All good things come to an end. And this is just one of those things.

There are a lot of good things I've watched come to an end that I never wanted to see, but it's taught me to recognize when it's time to cut the cord.

You see, when I started this blog, I was unhappy. I was in a relationship that wasn't working, I couldn't remember any of the things I liked to do, I had no direction in which to pursue my career, I hadn't written in years and I didn't know what to do. And things evolved the way they should: A breakup, which taught me everything I needed to know about myself, my strengths, my expectations of a good relationship. Months of celibacy which helped me have fun again. Peaking my interest in different directions, like charity work, acting, film-making, writing for the screen.
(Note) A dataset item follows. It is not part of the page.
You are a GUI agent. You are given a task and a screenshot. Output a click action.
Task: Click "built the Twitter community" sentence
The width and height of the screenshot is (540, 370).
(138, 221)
Traveling to the four corners of the world, visiting wonderful places from San Francisco to Thailand. Finding out who I am, what I am and how I want to live.

Last year like today, I met the boy who I've come to refer to as my Parisian... and as unexpected as my falling for him was, I have to say I am a really lucky gal. I'm won't overstretch on this, otherwise he'll get a big head, but in fewer words: it's been a full year now, and I am happier than ever. Because not only am I happy in love, I can now confidently say that I know what I want from my life.

So here I am, finally setting off to be what I've always wanted to be: a writer. I have decided to take a year off, move to Paris --because what better place to write than in the city that inspired the greatest writers in the world?

And so it is time to start a new chapter of my life. I am writing the closing lines to what has been an amazing experience and I am so excited to see what is ahead.  It is all thanks to the readers I've had following me through every post, hugging me on street (I swear, it's happened), telling me that what I write means so much to them, and giving me faith in my words. And now I'm ready to put those words on real pages.

So this isn't the last you'll hear from me, that's a promise.